▶ **Vorliegender Text**:
^^^^^^^^

Und dann wird man im Multiplayer auch noch genervt durch nen Chat den man nicht mal abschalten kann und oft so genervt durch andere
das man gefrustet das Spiel beendet.
Wenn man schonmal ein paar freunde gefunden hat ist es nicht mal möglich in der Freundesgruppe zu spielen weil andere (nerver) sich ständig
einklinken können, in das laufende Rennen, und man dann auch da nichts anderes bleibt als abzuschalten.
Ergo das benutzen des gekauften Produkts wird einen nahezu unmöglich gemacht.
Und last but not least, wenn man von vorne anfangen will geht das auch nicht, wieder eine Benutzungseinschränkung.
Die mich vermuten lässt das Die "EA" auf biegen und brechen kohle machen will. 
Ich hoffe das EA das gegenteil erlebt. Das die User und Gamer dem eine Quittung erteilen.
So gehts nicht !!!


----------



## Herbboy (23. Mai 2012)

Also, ich hab es neulich für 15€ geholt und keinerlei Probleme beim Installieren und mit Bugs oder so. Beim Joystick kann es auch bei anderen Spielen probleme geben, da viele nur auf das xbox-Pad angelegt sind - bei manchen anderen Pads kann man dafür dann per Schalter einen Modus aktivieren, so dass es damit dann problemlos geht.

Das mit dem neu Anfangen versteh ich nicht ganz - was meinst Du damit? Dass Dein Spielerlevel wieder auf 1 gesetzt wird?

Zu den Freundesdingen kann ich nix sagen, da ich mich bisher nur spontan per Zufall einem Rennen hab anschließen lassen.


----------



## Asclepeios (23. Mai 2012)

Hi Herbboy !!

Die haben das fürn pc programmiert oder nicht, verkaufen fürn pc tun sie es ja auch. Aber werfe mal einen blick in das betreffende EA Forum, ich hab nicht gezählt, aber 50 Beschwerden sind das mindestens zum thema Spielsteuerung. Bei früheren Games (Carbon,Mostwanted) ging das auch problemlos.
Na klar, die karriere wieder mal spielen, wie bei allen games, wann ich will. Mach ich immer. Mit der LVL 30 Grenze ist das obermist. Man kommt nicht weiter. Ergo man verliert die Lust.
Und wenn Du in den Multiplayermodus spielst, wirste automatisch durch den Chat gemervt. !!


----------

^^^^^^^^

▶ **Vorliegende Angaben**:
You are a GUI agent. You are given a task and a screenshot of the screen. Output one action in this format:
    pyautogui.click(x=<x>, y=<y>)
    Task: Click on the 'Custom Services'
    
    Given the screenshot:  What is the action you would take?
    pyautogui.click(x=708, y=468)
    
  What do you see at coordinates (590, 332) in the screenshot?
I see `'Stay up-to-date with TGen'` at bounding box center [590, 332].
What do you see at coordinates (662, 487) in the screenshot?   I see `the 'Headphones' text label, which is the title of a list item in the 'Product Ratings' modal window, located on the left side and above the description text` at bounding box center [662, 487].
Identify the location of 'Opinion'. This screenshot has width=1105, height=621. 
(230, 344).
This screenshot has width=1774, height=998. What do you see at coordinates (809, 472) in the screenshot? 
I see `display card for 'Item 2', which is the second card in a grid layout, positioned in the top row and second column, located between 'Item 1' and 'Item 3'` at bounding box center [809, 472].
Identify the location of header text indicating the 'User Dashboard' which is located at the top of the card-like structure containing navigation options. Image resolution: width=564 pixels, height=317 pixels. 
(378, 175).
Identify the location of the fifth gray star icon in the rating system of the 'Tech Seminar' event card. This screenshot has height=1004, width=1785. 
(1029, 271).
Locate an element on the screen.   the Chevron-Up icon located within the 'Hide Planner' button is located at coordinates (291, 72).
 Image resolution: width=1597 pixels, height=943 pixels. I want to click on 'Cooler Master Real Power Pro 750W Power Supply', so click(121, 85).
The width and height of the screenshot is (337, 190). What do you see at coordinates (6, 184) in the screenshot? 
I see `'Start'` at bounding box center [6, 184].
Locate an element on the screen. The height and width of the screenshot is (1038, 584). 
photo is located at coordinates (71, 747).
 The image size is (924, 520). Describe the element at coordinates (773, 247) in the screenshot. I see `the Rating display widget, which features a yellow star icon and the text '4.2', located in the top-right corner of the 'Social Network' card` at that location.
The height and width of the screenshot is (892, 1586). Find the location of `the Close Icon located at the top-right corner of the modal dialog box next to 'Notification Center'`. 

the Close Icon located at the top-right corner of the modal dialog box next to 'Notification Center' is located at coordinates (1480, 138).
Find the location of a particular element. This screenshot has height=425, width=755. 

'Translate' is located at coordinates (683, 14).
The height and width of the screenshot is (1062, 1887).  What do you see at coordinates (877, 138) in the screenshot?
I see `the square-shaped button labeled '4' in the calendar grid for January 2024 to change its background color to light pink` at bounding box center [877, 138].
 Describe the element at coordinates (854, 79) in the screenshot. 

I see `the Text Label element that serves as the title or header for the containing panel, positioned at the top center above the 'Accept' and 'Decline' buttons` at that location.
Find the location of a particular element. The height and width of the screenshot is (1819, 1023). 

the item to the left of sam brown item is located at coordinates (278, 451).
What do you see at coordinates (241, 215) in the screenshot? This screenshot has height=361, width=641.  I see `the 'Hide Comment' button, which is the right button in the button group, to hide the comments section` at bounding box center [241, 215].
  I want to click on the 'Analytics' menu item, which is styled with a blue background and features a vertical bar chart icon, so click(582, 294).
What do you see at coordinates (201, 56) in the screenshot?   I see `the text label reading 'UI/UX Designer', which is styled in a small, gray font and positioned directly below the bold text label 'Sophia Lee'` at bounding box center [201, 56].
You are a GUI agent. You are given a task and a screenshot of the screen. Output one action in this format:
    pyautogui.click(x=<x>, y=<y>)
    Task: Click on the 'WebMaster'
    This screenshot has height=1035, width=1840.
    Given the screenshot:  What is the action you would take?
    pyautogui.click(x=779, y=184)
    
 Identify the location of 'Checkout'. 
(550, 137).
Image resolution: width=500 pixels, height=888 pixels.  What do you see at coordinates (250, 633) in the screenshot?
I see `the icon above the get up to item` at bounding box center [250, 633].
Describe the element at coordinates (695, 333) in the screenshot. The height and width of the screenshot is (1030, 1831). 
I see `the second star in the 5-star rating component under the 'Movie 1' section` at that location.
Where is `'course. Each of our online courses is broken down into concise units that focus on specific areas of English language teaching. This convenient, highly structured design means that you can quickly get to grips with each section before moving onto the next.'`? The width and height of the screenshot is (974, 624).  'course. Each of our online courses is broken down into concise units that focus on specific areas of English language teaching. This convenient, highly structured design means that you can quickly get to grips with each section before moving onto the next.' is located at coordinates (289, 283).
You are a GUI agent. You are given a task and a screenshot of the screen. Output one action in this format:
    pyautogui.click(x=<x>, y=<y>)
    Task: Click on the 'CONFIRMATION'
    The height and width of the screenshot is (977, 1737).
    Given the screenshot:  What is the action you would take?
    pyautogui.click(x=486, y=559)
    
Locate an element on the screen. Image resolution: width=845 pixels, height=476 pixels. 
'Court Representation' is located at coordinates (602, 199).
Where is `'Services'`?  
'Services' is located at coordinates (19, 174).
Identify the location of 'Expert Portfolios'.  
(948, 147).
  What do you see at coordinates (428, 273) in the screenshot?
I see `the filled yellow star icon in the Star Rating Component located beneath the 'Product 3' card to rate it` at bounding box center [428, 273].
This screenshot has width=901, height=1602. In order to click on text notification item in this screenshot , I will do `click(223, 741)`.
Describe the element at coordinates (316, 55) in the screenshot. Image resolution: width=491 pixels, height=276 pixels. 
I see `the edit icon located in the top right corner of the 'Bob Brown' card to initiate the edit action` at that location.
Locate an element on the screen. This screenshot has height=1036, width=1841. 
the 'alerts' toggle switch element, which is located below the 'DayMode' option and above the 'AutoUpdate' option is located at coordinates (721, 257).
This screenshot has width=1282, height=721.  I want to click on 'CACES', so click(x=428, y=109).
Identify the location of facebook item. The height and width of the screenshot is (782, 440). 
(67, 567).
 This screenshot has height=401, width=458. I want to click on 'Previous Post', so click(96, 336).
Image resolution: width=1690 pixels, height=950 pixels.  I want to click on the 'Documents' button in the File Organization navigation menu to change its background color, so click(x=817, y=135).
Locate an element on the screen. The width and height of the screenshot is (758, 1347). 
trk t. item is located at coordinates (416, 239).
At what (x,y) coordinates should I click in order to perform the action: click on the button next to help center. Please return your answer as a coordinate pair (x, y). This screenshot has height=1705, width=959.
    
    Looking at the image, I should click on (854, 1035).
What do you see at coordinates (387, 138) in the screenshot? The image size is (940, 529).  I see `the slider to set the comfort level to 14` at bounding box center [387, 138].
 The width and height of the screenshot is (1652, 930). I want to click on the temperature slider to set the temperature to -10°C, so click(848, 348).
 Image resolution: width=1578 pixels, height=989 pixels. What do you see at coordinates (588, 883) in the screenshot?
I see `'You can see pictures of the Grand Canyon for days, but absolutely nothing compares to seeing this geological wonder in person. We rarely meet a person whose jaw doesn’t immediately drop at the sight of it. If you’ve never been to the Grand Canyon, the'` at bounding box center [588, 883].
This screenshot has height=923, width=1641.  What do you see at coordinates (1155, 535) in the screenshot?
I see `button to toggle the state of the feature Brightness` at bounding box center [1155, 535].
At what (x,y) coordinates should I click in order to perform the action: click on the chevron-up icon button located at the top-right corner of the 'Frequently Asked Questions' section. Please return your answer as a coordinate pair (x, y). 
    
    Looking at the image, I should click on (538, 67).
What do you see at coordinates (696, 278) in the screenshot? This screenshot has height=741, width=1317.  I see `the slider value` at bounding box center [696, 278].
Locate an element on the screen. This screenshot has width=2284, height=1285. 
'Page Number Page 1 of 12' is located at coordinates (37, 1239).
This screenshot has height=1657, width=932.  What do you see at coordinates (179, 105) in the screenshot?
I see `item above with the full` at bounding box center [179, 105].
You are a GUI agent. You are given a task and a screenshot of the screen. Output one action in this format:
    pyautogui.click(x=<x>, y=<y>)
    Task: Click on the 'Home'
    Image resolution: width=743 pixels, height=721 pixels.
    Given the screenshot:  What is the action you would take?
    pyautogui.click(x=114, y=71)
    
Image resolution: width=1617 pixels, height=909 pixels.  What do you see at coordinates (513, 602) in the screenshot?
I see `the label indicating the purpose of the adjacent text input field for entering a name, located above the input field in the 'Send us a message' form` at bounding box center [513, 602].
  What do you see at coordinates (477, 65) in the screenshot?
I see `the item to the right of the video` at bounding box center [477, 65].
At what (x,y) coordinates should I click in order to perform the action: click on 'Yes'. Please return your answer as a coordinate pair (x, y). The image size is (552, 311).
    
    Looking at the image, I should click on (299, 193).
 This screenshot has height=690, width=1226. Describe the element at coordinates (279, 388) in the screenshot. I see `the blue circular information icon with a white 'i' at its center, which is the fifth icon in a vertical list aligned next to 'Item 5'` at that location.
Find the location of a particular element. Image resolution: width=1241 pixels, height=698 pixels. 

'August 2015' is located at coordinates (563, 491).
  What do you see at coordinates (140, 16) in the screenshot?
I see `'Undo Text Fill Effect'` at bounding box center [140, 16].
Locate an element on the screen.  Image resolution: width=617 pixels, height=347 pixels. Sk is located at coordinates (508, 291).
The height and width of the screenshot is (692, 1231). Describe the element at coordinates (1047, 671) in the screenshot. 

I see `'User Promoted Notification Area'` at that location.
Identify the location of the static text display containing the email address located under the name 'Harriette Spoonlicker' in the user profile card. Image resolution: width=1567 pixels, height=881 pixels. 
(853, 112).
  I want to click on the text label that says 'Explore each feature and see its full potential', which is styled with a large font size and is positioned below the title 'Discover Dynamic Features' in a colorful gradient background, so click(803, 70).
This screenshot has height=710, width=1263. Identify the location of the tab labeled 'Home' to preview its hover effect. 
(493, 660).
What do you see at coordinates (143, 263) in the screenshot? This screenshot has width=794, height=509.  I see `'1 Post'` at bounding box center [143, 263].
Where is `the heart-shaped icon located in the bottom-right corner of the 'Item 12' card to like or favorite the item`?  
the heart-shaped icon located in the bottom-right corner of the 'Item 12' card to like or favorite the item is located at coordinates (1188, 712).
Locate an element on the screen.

^^^^^^^^

▶ **Übungsaufgabe**: Geben Sie einen Abschnitt der Forumsdiskussion erneut wieder und tauschen Sie dabei „Joystick“ gegen „Lenkrad“ aus: Beginnen Sie bei den Worten „Ergo das benutzen“, und hören Sie nach „dann problemlos geht.“ auf. Die Datensätze sind hierfür ohne Bedeutung.

▶ **Lösung**:
Ergo das benutzen des gekauften Produkts wird einen nahezu unmöglich gemacht.
Und last but not least, wenn man von vorne anfangen will geht das auch nicht, wieder eine Benutzungseinschränkung.
Die mich vermuten lässt das Die "EA" auf biegen und brechen kohle machen will. 
Ich hoffe das EA das gegenteil erlebt. Das die User und Gamer dem eine Quittung erteilen.
So gehts nicht !!!


----------



## Herbboy (23. Mai 2012)

Also, ich hab es neulich für 15€ geholt und keinerlei Probleme beim Installieren und mit Bugs oder so. Beim Lenkrad kann es auch bei anderen Spielen probleme geben, da viele nur auf das xbox-Pad angelegt sind - bei manchen anderen Pads kann man dafür dann per Schalter einen Modus aktivieren, so dass es damit dann problemlos geht.